Wednesday, October 29, 2008

The Great Pumpkins

Pumpkins have been carved and displayed.















Last Friday I left work at 3:00 to meet a kind soul who graciously offered to help me pick up 75 pumpkins for a town carving party on Saturday. Some people brought their own pumpkins so, although I have not counted, I think there were over 80 all together. This is the third year the auxiliary has sponsored this event and opened it up for town participation. For the 5-7 years prior to that the auxiliary members carved the pumpkins - only about 25 in those days - and anonymously put them on the town green for display. However with age comes wisdom and we finally became wise enough to recruit other town folk for help with this project. The cost of opening it up to the town was the anonymity of displaying the pumpkins. The gain of opening it up is a lot less carving for us!

We also smartened up a few years ago and purchased strands of the larger clear bulb Christmas lights which we layout along the rock wall on the town green. The pumpkins are then cut open from the bottom and set on the lights. Beats the days of going down each night to light candles, as we leave them on display for approximately a week leading up to Halloween.

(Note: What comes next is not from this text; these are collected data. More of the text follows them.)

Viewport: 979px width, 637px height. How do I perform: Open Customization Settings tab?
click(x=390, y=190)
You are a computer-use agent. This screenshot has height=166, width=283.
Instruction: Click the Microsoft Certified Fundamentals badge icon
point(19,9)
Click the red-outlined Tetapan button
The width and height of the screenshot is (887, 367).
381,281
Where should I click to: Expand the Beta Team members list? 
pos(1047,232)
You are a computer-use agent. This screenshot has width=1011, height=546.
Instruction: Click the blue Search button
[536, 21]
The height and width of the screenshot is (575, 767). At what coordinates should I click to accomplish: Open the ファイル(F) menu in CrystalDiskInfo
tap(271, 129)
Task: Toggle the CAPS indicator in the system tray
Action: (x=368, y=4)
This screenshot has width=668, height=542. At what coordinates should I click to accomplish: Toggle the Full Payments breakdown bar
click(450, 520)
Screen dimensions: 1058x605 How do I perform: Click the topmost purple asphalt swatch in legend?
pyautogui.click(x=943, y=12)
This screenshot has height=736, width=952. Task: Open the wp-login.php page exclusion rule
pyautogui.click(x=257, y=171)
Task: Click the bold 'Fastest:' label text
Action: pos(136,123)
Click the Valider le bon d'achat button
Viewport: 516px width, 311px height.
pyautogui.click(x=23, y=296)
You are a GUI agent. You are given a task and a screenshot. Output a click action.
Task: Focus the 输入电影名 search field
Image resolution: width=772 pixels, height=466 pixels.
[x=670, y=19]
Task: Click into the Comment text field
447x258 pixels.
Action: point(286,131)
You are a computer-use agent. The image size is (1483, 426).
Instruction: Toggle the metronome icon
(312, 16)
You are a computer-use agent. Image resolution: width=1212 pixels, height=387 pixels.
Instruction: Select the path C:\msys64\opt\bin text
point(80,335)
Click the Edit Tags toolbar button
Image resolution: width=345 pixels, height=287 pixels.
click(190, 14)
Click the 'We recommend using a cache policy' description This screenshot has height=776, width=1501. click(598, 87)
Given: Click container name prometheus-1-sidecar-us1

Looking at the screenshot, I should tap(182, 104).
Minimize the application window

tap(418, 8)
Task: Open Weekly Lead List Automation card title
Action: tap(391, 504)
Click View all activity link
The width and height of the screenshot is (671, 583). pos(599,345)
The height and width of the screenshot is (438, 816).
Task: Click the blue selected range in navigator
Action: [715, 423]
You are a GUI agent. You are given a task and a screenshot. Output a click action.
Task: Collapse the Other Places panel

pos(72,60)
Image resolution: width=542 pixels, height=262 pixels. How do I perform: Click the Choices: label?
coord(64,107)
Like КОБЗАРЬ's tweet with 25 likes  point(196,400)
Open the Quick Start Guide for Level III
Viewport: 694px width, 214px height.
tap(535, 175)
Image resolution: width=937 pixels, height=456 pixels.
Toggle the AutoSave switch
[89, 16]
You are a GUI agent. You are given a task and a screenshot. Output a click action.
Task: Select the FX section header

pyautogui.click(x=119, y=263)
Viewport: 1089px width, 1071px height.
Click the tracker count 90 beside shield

I could not figure out how to put a slide show in my blog entry so a link to my Flickr account will have to do. Click here to see the pumpkins!

2 comments:

Anonymous said...

you are actually 90% of the way to being able to put the slide show in your blog. Go to the flickr slideshow and start it. In the upper right you will see a menu item "Share This". Click on that menu item and then on the second item in the pop up which is "html code", select "copy to clipboard". Then go to your blog, and go into the HTML mode, and paste the contents of the clipboard into your blog. That's all.

CAPII said...

I was in the Farmer's Almanac the other day and it was talking about Halloween and Pumkins. Evidently the Irish may have been the first to celebrate by using a large carved-out turnip. The used a glowing lump of coal to light it up!